▶ **DOCUMENT TEXT**:
_ _ _ _

It helps in reading the book to begin with proposition (3), and indeed this is
where Hodgson begins as he identifies the loss of pluralism that has
characterized economic thought in the twentieth century as dangerous to the
future of the discipline. However, what will also help the reader is to
recognize that the sense of reading a somewhat randomly constructed annotated
bibliography derives from Hodgson’s own pluralistic approach and from
his recognition that acceptance for his own heterodox views requires attention
to status that can be achieved by association with more acceptable ideas.
Consider, for example, Chapter 3, “A Case Study: The Fate of the Cambridge
Capital Controversy.” It is not immediately clear why this chapter sits between
one (“False Antagonisms and Doomed Reconciliations”) in which the effort is to
isolate the characteristics of neoclassical economics that are fundamentally
antagonistic to an evolutionary approach, and another (“Metaphor and Pluralism
in Economics” in which the importance of competing metaphors is described. Nor
would it be at all clear to the casual reader why the article about the
Cambridge Capital Controversy has as a central focus the frequency of citations
to Piero Sraffa’s Production of Commodities by Means of Commodities ,
nor why the chapter on metaphor and pluralism is followed by an appendix in
which a paid advertisement drafted by Hodgson, Uskali Maki and Deirdre
McCloskey and signed by 44 economists is reproduced. All does become clear,
however, when it is recognized that Hodgson is, in the case of the Cambridge
Capital Controversy, identifying (correctly or not is another question) reasons
why Sraffa’s argument that there can be no independent measure of capital
abstracted from distribution and prices faded from importance and consideration
by economists after a flurry of attention from the mid-1970s to the 1980s.

_ _ _ _

▶ **PROVIDED MATERIAL**:
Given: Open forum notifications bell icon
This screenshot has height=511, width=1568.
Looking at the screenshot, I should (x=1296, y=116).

_ _ _ _

▶ **WHAT THIS EXERCISE ASKS**:
(a) Check each statement against the review of Hodgson's book and answer yes or no, quoting the exact words of the review that decide it. (i) Hodgson begins the book with proposition (3). (ii) The advertisement reproduced in the appendix was signed by 54 economists. (iii) Chapter 3 is titled "A Case Study: The Fate of the Cambridge Capital Controversy."
(b) Render this sentence from the review of Hodgson's book in French: "It helps in reading the book to begin with proposition (3), and indeed this is where Hodgson begins as he identifies the loss of pluralism that has characterized economic thought in the twentieth century as dangerous to the future of the discipline."
(c) Carry on the review of Hodgson's book, starting after its final sentence.

▶ **RESULTS IN ORDER**:
(a)
(i) Yes: "It helps in reading the book to begin with proposition (3), and indeed this is where Hodgson begins"
(ii) No: "signed by 44 economists"
(iii) Yes: "Consider, for example, Chapter 3, “A Case Study: The Fate of the Cambridge Capital Controversy.”"

(b) Pour lire le livre, il est utile de commencer par la proposition (3), et c'est d'ailleurs là que Hodgson commence, lorsqu'il présente la perte de pluralisme qui a caractérisé la pensée économique au XXe siècle comme dangereuse pour l'avenir de la discipline.

(c)
Though he finds part of the explanation in the failure of the “constructivist
Sraffians” to develop ideas that would have made their approach a more
attractive alternative to neoclassical theory, he also finds it in the
political climate (radical approaches had appeal in the late 60s and early
70s), and in the citation game. When Sraffa’s ideas were taken seriously in a
leading US journal, the Quarterly Journal of Economics, by high status
economists such as Paul Samuelson, the number of citations to Sraffa’s work
rose rapidly. When the high-status economists lost interest, the citations fell
and Sraffa ceased to matter to most.
This is Hodgson’s dilemma and the dilemma for the reader. Hodgson has a very
clear understanding of the shortcomings of modern economic analysis, and he
sees clearly the importance of evolutionary ideas. Yet, it is only by careful
mixing of evolutionary ideas with the dominant and high-status, but thoroughly
non-evolutionary, neoclassical core that evolution can be incorporated into
economics without loss of status. Hodgson understands with great clarity that
incorporation of the idea of evolution into economics means that the whole of
economic systems must be understood to be subject to change (as is true in
phylogenetic evolutionary theory). Nonetheless, and in confusing manner, he
focuses in the last part of the book on work that is, in his own terms,
“asymptotic to an ontogenetic form” (Hodgson, 1993, p. 45). That is, Hodgson
focuses (and with approval on evolutionary theory that is seriously watered
down by being understood to take place within a relatively rigid set of
constraints on change) where those rigid constraints are dictated by the need
for congruence with neoclassical theory.
The work of Ronald Coase, Oliver Williamson, Edith Penrose, and even in its
more phylogenetic and critical manifestations, that of Sydney Winter and
Richard Nelson is surely “asymptotic” to an ontogenetic form of evolutionary
analysis. By that I mean that “the firm” which is at the center of their
analyses is implicitly assumed to be unchanging in many respects, and
especially in its place and connections within the larger economic system. This
assumption is convenient for analysis but it also avoids the necessity of
asking questions that might threaten the status of the investigator in a
discipline that, as Hodgson has persuaded us, is anti-pluralistic.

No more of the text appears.